On Wednesday, Bouchaib Moussaid’s £8,000 Kia Sportage car was all set to be sold at auction by bailiffs. The care worker, who lives in St Albans in Hertfordshire, and his extended family have spent the last few weeks trying to stop the sale.
Moussaid is one of a growing number of people who have had their car cloned.
Unknown to him, someone had been using copies of his car’s registration plates and had driven in London’s ultra-low emission zone (Ulez) 12 times, resulting in him being sent a series of penalty fines.
Despite Moussaid repeatedly telling Transport for London (TfL) that it was not him at the wheel, agents working for TfL seized his car in January.
Car cloning could be one of the UK’s fastest-growing crimes but it is barely acknowledged or recorded. If it happens to you, it can be a nightmare to resolve – one that will consume your life, as a host of unpaid speeding, parking and other fines start landing on your doorstep.

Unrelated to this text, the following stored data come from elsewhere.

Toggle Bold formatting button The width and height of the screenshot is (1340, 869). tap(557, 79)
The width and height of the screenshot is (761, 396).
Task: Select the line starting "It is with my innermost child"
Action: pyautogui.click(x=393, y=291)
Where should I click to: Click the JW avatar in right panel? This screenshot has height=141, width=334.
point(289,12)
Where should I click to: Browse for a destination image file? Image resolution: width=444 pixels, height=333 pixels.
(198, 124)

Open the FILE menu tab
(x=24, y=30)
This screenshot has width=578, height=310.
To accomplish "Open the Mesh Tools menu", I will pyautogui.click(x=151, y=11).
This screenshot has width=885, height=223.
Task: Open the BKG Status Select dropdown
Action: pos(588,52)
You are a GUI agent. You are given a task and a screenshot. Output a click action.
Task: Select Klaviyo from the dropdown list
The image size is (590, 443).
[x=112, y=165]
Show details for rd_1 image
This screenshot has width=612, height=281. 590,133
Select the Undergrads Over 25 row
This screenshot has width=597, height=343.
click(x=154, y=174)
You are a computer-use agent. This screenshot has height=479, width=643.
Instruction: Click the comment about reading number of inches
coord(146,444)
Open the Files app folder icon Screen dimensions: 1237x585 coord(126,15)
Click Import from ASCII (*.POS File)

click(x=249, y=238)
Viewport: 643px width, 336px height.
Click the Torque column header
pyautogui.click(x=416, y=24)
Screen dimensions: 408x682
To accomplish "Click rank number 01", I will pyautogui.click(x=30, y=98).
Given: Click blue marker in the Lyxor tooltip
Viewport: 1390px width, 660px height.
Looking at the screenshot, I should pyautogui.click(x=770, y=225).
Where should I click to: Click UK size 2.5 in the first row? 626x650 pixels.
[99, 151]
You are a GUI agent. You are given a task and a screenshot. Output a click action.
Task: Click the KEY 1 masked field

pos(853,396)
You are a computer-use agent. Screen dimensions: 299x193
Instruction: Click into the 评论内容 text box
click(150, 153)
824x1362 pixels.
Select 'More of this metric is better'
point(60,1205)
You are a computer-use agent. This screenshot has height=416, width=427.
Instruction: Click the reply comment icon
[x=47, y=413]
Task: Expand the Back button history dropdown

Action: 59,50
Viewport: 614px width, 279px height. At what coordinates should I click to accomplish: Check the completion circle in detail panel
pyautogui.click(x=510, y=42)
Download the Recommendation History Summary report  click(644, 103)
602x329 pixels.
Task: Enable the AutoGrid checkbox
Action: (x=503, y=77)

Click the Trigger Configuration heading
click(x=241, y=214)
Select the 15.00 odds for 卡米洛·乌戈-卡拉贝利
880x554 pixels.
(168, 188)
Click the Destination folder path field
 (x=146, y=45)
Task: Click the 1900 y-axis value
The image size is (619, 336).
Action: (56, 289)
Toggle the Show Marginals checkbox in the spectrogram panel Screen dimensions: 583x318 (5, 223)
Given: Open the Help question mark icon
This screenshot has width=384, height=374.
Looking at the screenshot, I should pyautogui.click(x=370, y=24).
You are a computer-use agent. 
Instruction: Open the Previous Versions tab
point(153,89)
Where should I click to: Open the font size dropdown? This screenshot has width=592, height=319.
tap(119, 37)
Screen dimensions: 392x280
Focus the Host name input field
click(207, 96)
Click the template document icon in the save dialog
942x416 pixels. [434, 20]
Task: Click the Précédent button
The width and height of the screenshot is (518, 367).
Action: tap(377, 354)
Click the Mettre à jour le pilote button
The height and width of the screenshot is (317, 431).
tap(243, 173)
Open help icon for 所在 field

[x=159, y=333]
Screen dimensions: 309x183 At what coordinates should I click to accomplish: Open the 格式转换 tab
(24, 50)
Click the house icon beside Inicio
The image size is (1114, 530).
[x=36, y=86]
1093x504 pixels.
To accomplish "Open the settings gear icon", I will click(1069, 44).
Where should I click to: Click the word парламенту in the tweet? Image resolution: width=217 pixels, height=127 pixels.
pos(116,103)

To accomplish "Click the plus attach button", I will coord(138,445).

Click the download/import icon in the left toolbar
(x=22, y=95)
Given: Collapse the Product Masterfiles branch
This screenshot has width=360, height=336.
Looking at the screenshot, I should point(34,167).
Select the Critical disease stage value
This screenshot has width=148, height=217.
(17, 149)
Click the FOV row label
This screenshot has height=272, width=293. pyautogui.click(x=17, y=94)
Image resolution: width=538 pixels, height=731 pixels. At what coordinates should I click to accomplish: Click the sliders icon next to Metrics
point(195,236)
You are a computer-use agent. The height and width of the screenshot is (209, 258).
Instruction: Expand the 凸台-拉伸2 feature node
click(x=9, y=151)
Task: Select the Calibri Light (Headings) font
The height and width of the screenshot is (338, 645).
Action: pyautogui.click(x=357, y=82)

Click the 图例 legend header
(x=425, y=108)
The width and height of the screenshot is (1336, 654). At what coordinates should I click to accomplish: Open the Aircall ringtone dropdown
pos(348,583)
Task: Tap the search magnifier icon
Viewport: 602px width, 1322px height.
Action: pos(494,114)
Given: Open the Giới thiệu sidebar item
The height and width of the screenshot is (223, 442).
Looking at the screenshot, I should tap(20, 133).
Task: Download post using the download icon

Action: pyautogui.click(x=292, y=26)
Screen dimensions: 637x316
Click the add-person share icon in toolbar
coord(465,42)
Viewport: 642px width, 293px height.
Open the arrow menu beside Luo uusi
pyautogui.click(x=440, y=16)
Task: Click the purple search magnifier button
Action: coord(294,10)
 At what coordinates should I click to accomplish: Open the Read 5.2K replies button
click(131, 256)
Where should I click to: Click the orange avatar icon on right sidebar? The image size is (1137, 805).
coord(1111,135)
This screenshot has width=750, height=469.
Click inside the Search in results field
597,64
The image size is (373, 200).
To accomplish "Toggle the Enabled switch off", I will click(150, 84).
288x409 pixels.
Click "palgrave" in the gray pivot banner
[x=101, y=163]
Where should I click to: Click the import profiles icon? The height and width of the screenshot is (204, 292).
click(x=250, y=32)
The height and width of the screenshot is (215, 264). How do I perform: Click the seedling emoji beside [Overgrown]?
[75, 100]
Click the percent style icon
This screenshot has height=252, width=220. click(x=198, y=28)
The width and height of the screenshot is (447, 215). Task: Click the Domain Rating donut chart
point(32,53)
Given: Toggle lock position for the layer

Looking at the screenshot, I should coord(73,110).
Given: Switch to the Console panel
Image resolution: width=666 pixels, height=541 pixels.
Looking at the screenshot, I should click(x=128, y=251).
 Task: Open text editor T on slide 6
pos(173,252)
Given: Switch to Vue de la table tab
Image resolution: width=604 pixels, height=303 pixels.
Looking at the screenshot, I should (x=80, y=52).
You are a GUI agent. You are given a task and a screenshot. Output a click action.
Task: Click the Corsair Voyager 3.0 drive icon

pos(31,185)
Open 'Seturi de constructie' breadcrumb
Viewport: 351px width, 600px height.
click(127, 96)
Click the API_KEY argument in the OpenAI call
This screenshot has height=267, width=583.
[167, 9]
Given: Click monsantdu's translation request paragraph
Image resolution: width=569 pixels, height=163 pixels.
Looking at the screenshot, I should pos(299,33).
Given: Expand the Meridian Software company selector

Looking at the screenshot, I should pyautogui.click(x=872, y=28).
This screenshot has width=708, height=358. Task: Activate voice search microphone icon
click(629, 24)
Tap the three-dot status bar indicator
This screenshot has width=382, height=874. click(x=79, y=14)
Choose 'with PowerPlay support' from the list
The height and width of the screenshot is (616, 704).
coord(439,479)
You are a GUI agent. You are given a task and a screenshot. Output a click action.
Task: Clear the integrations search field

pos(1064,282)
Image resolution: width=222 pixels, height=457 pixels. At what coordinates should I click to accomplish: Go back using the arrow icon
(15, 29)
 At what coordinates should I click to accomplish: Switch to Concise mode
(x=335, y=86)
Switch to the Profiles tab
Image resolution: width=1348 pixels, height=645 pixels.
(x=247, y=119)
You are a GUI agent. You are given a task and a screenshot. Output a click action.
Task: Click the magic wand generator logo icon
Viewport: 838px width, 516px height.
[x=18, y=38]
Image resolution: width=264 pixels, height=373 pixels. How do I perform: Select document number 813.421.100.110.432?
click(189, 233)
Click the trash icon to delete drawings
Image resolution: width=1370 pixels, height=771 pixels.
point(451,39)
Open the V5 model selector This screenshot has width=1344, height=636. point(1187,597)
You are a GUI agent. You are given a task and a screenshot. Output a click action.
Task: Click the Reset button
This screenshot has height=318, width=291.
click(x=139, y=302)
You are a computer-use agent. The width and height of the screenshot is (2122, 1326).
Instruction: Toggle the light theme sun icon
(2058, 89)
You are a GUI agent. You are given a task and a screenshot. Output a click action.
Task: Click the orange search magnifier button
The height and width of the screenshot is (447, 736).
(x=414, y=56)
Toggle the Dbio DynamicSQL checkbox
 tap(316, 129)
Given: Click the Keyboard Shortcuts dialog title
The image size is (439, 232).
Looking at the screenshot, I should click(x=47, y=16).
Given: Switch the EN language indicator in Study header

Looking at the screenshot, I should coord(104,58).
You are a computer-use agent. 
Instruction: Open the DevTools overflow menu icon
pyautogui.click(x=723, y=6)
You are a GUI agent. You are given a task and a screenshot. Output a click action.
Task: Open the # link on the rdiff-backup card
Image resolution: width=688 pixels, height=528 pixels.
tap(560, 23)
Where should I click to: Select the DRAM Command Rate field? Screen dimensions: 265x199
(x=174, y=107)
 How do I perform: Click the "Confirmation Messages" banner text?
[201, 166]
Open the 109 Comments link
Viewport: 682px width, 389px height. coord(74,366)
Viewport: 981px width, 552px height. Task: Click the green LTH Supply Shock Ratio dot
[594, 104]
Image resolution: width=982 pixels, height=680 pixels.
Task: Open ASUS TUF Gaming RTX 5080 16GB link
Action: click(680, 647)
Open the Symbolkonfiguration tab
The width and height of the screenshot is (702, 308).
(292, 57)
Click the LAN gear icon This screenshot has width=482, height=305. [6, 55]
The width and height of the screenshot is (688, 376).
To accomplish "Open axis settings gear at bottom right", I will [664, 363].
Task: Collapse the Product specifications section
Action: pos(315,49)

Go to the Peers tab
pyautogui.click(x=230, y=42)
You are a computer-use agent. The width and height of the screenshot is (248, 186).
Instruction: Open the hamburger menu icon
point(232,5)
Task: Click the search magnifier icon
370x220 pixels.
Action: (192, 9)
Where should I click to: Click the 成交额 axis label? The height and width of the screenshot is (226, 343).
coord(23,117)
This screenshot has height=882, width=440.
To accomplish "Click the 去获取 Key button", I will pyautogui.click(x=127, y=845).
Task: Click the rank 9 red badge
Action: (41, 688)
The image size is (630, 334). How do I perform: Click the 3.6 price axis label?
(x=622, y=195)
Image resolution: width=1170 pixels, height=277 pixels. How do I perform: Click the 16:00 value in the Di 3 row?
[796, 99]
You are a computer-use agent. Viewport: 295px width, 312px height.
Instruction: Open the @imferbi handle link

Motoring experts say that the big jump in the cost of car ownership over the last year or two is in part to blame.
Unscrupulous drivers facing £2,000-a-year car insurance costs and £12.50 a day to drive in London’s Ulez – or those using stolen cars – are choosing to clone another owner’s number plates. Usually they pick a vehicle that is the same model and colour.
Once the plates are attached to their vehicle, they are able to drive around as an apparently legitimate driver.
Moussaid has never driven his car in London, so was bemused when Ulez penalty charges started dropping through his letterbox last year. Only when he looked at the grainy black and white images of “his” car being driven in the zone did he realise that it wasn’t his vehicle.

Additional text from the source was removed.